After a wonderful lunch with churchmates, I decided to go to campus. Years ago, I had committed to obey (as best I could) the Sabbath (or at least the Christian variant), and so I’ve worked hard to not work hard on Sunday.
It is an incredible feeling. There is lots to do. But none of it can be done on Sunday, and so, for a brief window, I have complete freedom and no responsibility. No nagging, “You should be…”s; no guilt; no fear. Sunday is a fortress, with high walls between it and the catch-up work of Saturday, and the renewed stresses of Monday.
I made it to campus and parked. I walked around, pondering what I would, near the medical school. After a while, my feet were a bit tired, so I rested on a bench. The sun was warm, and I laid back, deep in thought and meditation. Then I realized that my thoughts were drifting away; I was tired.
I grabbed a sleeping pad from my car (Be Prepared is the motto of a Boy Scout, after all) and laid down on it in the grass, the warm afternoon sun shining down on me. It was winter, so it was not so harsh or vertical that I needed shade. Under this warmth, I drifted away into the long-lost land of sleep. I woke up refreshed. I can’t remember the last time I have taken a nap.
I decided to make my way over to Lagunita, a one-time lake with a beautiful trail along the edge of it. Perhaps I could enjoy the sunset from there. I drove to that side of campus, and on the way, noticed a beautiful field, shaded by several old trees. I love trees, especially very old trees, and the sight of these trees over the grasses struck me. I found a place to park and walked through the field of grass, tall and fresh with the recent rains. I wondered at the overlapping shadow of the blades of grass on each other and the orange hue that was falling over them. As I walked, I smiled broadly. The beauty was like water, and I drank it up with a great thirst. If anyone had seen me, they might of though me mad, for as I walked, I laughed out loud. What else could one do before such joy?
I sat down under the spreading oak tree and admired the field. It was beautiful! A chill ran down my spine all the way down my legs. I took a deep breath. Another chill came. My heart was filled with gratitude toward the Creator, this great Artist. My heart was heavy, a strange feeling that had never before come with gratitude (by the way, I’m not quite sure how, neurologically, we can feel a ‘heavy heart,’ though we all have). I have felt my heart heavy with sadness or guilt, but never with gratitude. The field was serene, and I heard nothing but the occasional light rustle of a falling leaf. My hands felt the rugged bark of the tree, and I picked up handfuls of dirt just to know its feel.

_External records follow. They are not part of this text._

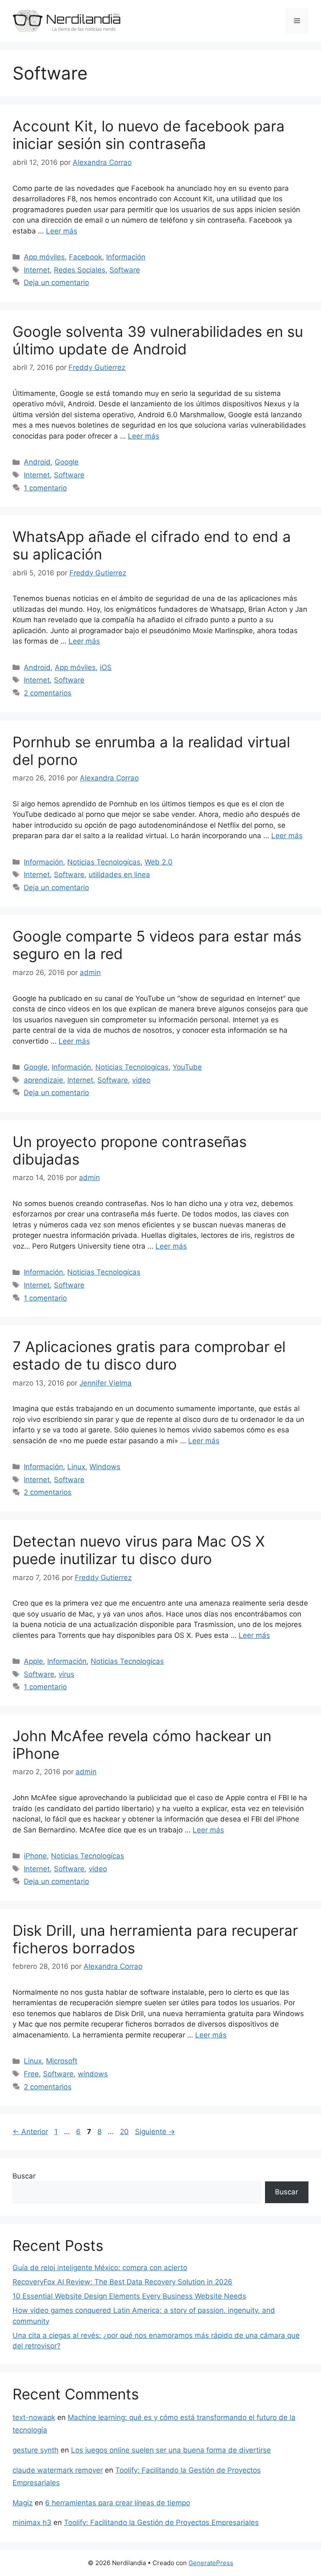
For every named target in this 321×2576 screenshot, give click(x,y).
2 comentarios (47, 693)
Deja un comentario (56, 282)
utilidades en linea (119, 874)
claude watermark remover (58, 2470)
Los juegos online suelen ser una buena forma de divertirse (171, 2450)
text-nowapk (34, 2417)
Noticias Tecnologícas (103, 862)
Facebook (85, 257)
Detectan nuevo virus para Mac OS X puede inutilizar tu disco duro (139, 1550)
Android (37, 462)
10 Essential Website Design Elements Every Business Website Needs (129, 2296)
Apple (33, 1661)
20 (125, 2131)
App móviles (44, 257)
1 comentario (45, 488)
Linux (76, 1466)
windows (93, 2074)
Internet (37, 270)
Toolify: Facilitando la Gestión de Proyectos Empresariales (161, 2522)
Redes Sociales (79, 270)
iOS (106, 667)
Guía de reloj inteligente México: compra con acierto (100, 2267)
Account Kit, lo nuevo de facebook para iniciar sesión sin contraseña (149, 134)
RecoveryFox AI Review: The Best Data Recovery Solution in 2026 (122, 2282)
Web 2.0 (159, 862)
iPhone (35, 1856)
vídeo (141, 1080)
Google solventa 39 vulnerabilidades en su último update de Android (158, 340)
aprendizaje (43, 1080)
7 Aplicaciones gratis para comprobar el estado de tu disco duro (149, 1355)
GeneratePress (211, 2563)
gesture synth (36, 2450)
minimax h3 (32, 2522)
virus (66, 1674)
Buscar (24, 2176)
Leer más (61, 231)
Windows (104, 1466)
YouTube (187, 1067)
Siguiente (155, 2131)
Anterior (30, 2131)
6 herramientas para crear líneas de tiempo (117, 2503)
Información (125, 257)
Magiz (23, 2503)
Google (67, 462)
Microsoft (61, 2061)
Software (125, 270)
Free (31, 2074)
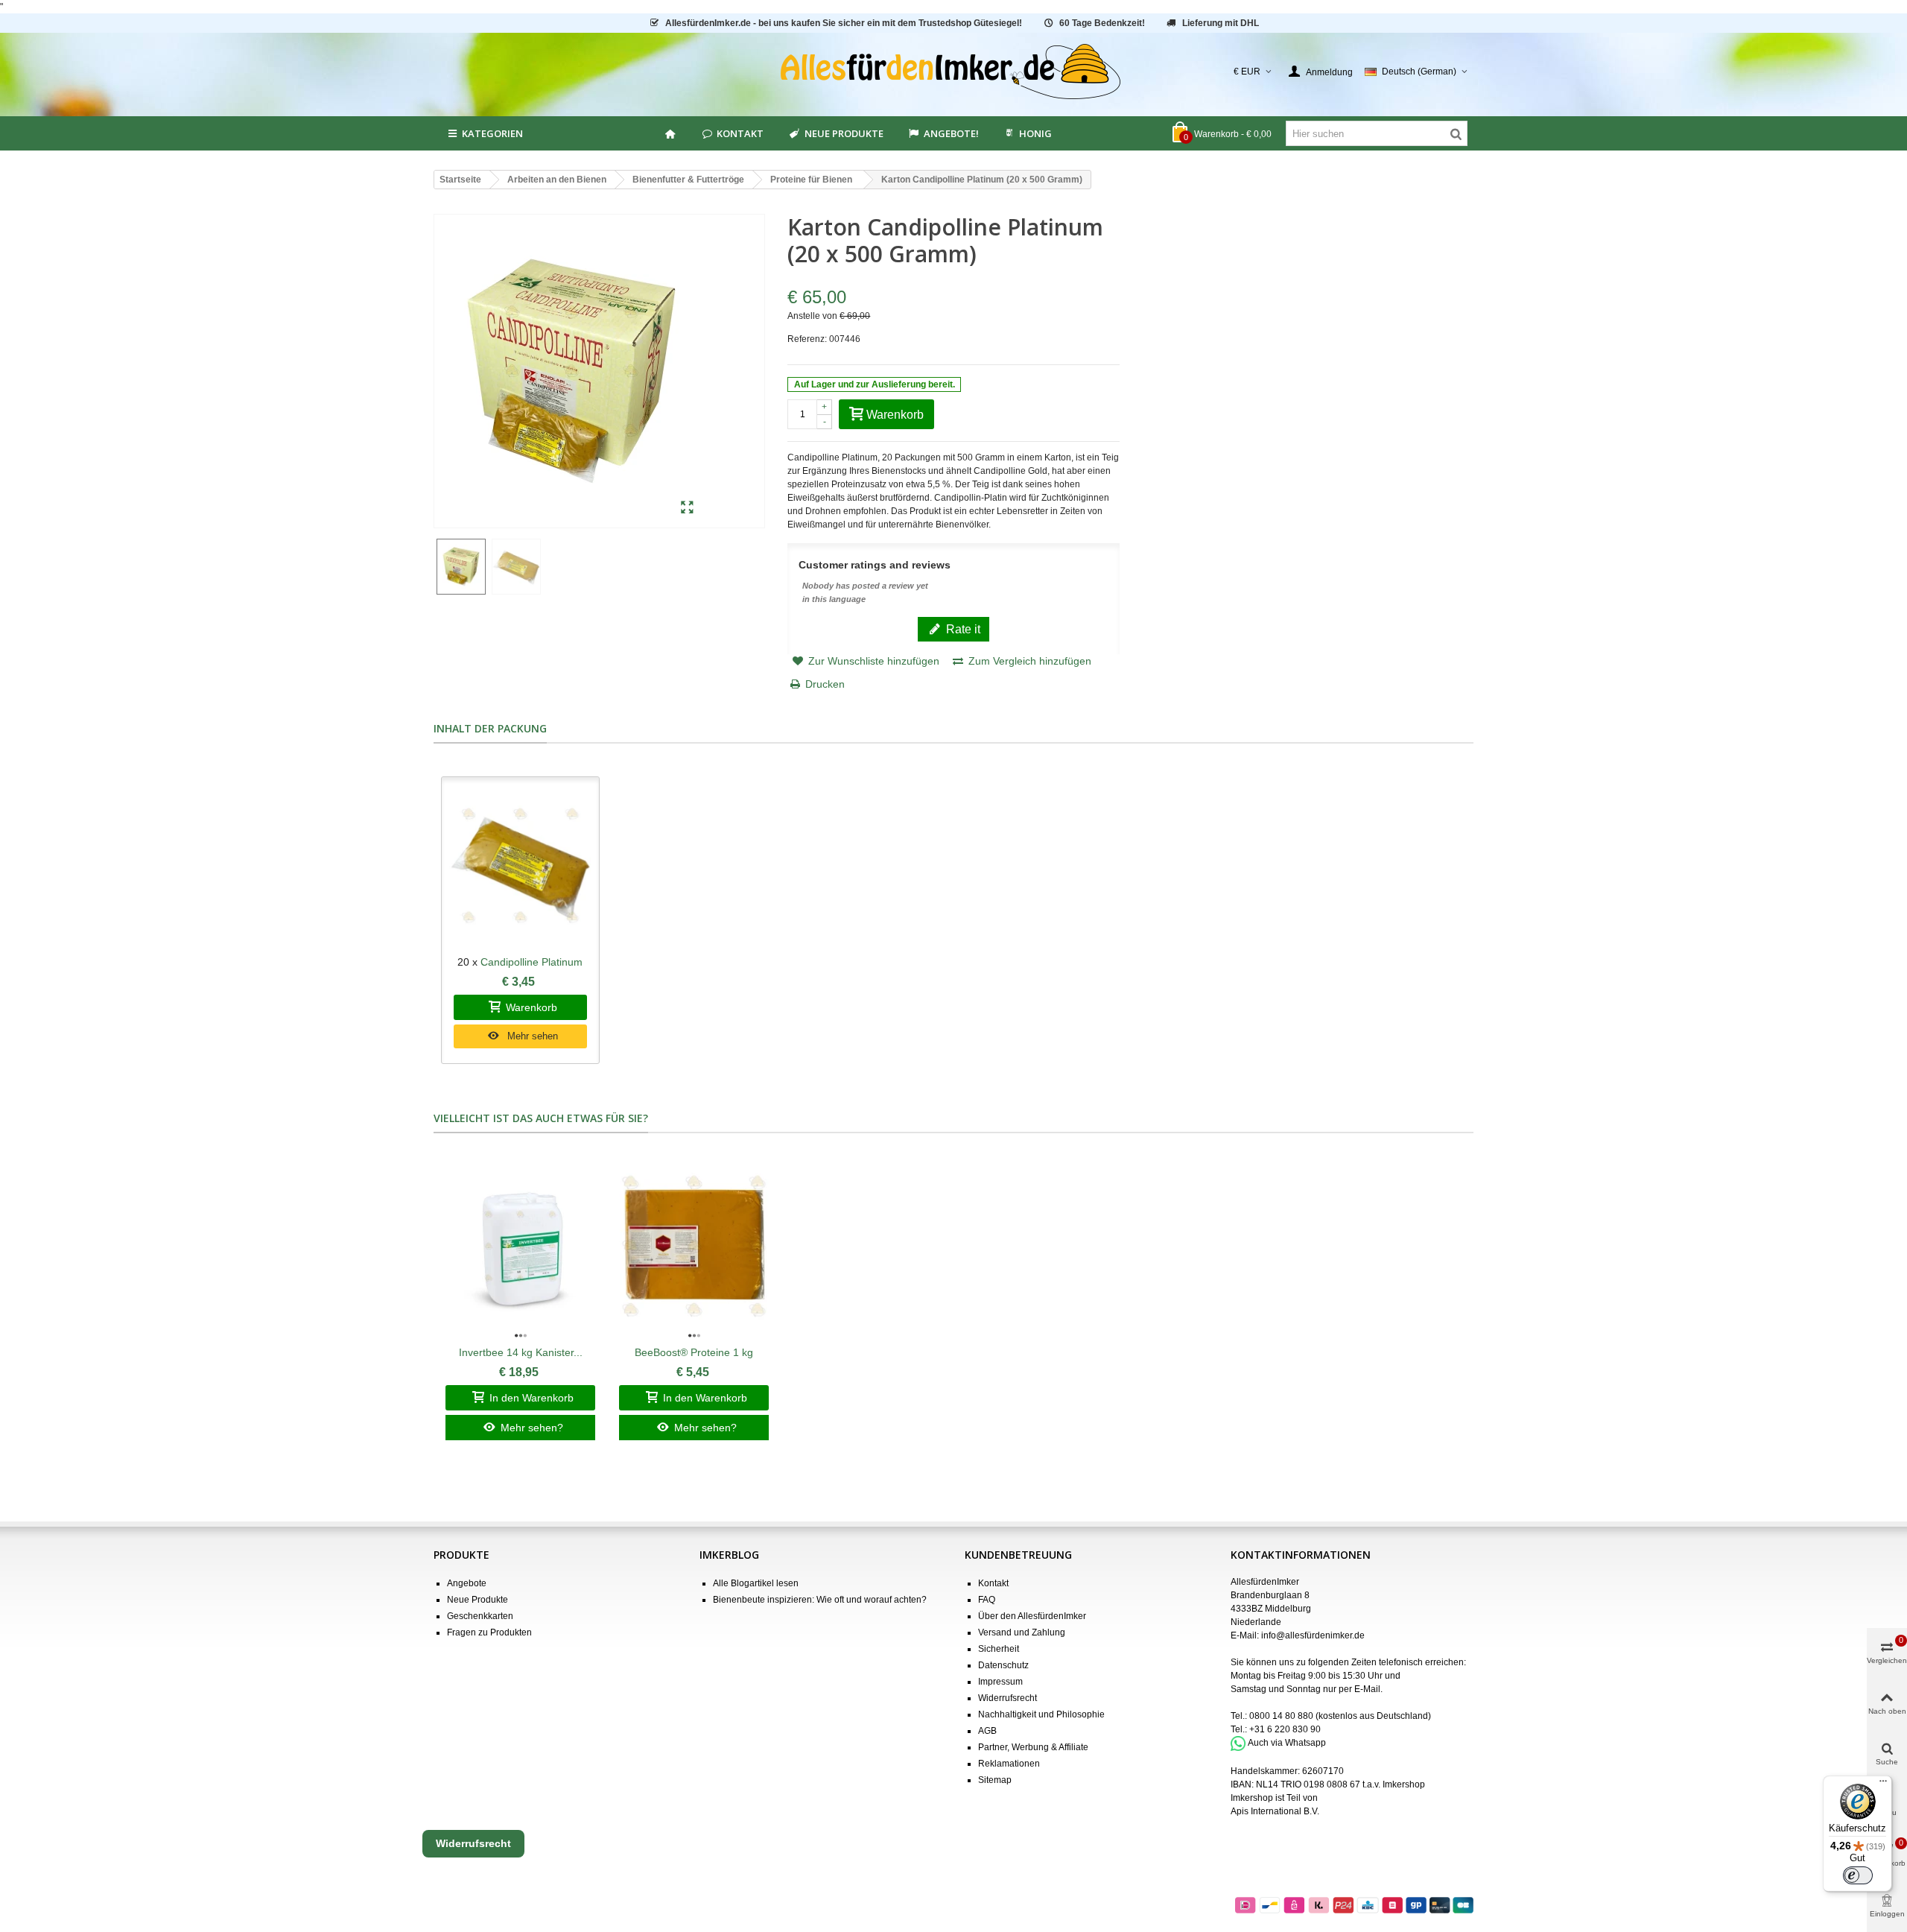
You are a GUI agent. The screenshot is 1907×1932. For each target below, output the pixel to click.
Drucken (825, 684)
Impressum (1000, 1681)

Leaving the tree, I looked back at the scene, the same perspective as before but now an hour later; the shadows were changed, the brightness reduced, and every color warmed. A chorus of birds began to sing behind me. Each thing, from the blade of grass to the great oak, was made for Beauty. Old Oak was made to sing worship to his creator in a deep, slow baritone; Madam Bird in her sweet tweet, tweet. The thought of it overwhelmed me. My heart was full of beauty and gratitude. With this final stroke, it overflowed and I cried.
Oh Lord! Why have you loved me so? Why have you given me eyes to see such wonders, fingers to feel the simple beauty? Why have you so flooded the earth with such wonders? Am I a billionaire that I can afford admission to such a scene? Have I done some great deed to be rewarded with such treasure as the Birdsong or the Canticle of the Oak?
Thank you for raining beauty upon all the earth, that any open vessel might catch it. Thank you, Abba, for loving me.